Biosimilars can be defined as biotechnological drugs that have been shown to have comparable quality, safety and efficacy as the original biological product on the lines of a generic version of a patent drug following its expiry.
Unlike chemical-based small molecular weight medicines, biosimilars mostly consists of heavy proteins and their manufacture involves principles of genetic engineering such as recombinant DNA technology rather than chemical synthesis. These are manufactured using living micro-organisms such as bacteria.

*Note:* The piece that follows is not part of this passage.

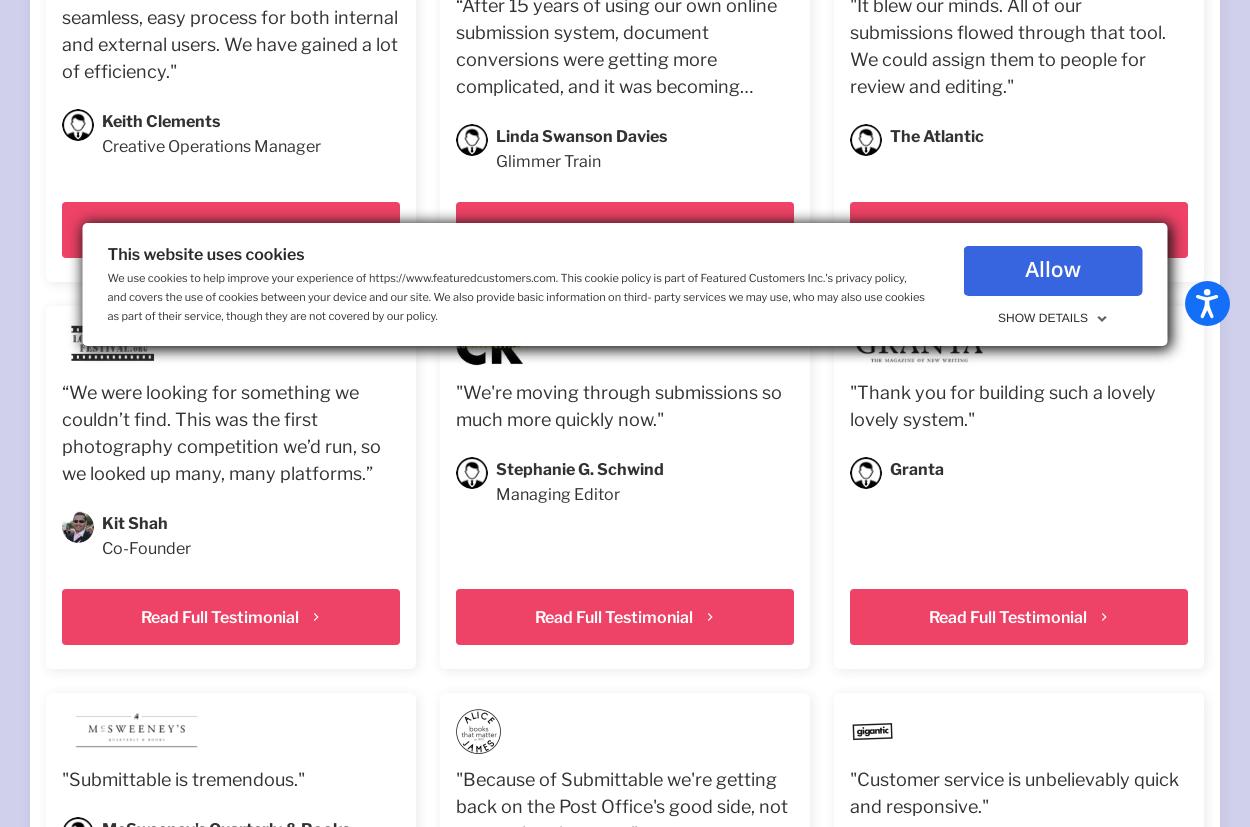 The width and height of the screenshot is (1250, 827). I want to click on 'Stephanie G. Schwind', so click(494, 469). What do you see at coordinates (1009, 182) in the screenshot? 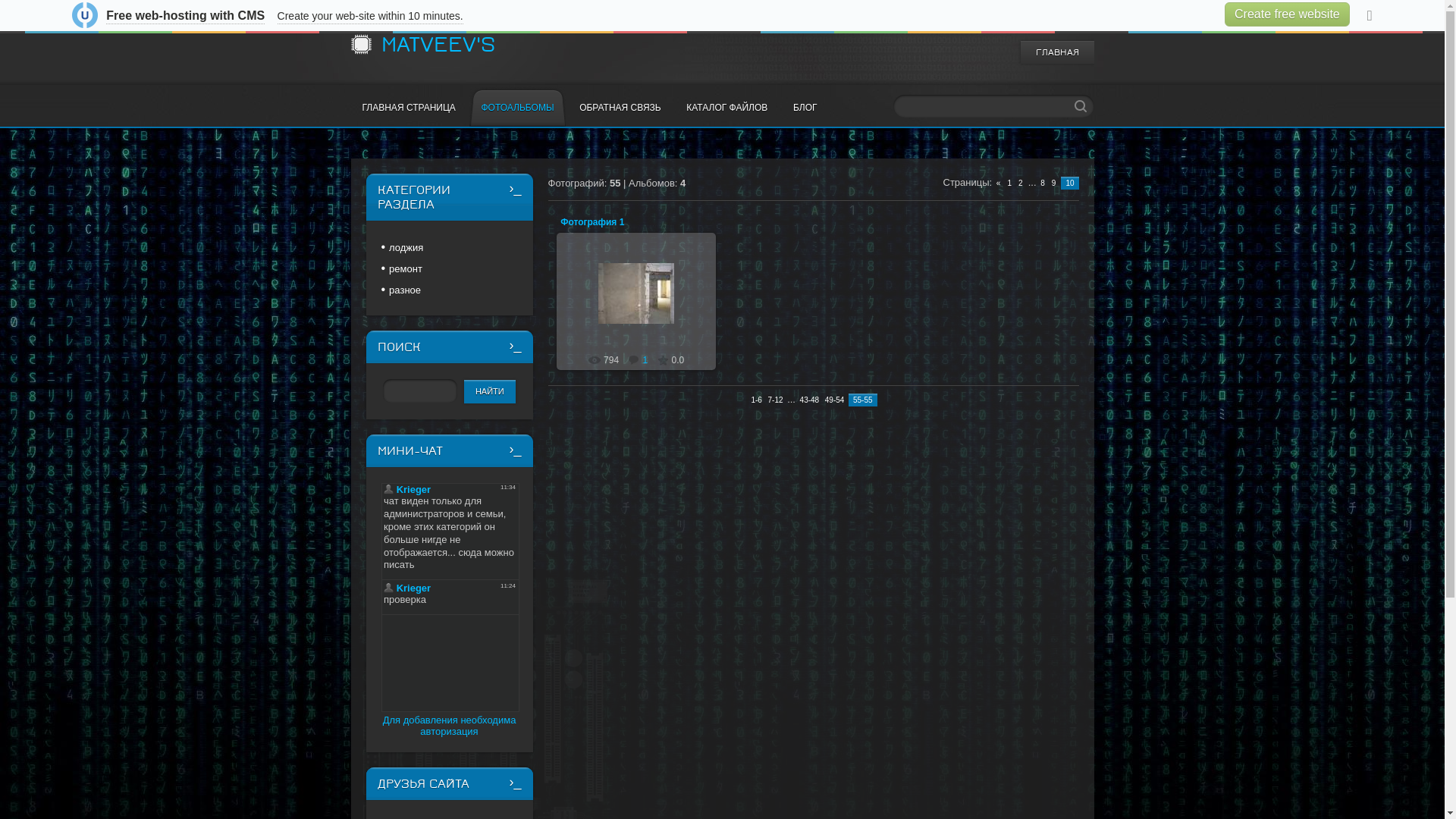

In general development of biosimilar takes seven to eight years with an estimated expense of US$ 75-250 million with clinical trials involving around 500 patients. Although the cost involved in developing and manufacturing of biosimilars is high, their usage is increasing especially in the treatment of diseases like cancer, anaemia, hepatitis, diabetes etc. This is because these drugs have a unique ability to bind to specific target within the body and thereby improving the survival rates resulting in better quantity of life.
Some of the common biosimilar products available include: Human Growth Hormone (hGH) ,Interferons , Erythropoietin, Recombinant insulin, Filgrastin, Interleukins and TNF-alpha antibodies. The very importance of biosimilars can be explained from the fact that in the overall pharmaceutical market , biologics have approximately 15 per cent of the total sales and nearly a third of the total global development.
India, a potential market for biosimilars
Ever since Dr. Reddy’s laboratories launch India’s first biosimilar product, Grafeel (Filgrastin) in 2001, there has been a boom in the biosimilar market of India and now India’s biotechnology sector is the third largest in the ‘Asia Pacific Region’ after Australia and China. It is now worth more than US$ 4 billion and is tripling in size.
Issues concerning biosimilars
Although biosimilars are becoming more and more popular today, a major problem associated with them, is the difficulty of getting an exact replica, every time the drug is manufactured.
This is primarily because biosimilars are structurally proteins – which possess intricate structure with heavy poly peptide chains. Also, the manufacture of biosimilars requires the use of living micro-organism and since no two cells are identical, there is always - however minute - some variation in the biosimilars produced. This is unlike the synthetic drugs, where every product manufactured can be tuned to the same specification and strength and are identical.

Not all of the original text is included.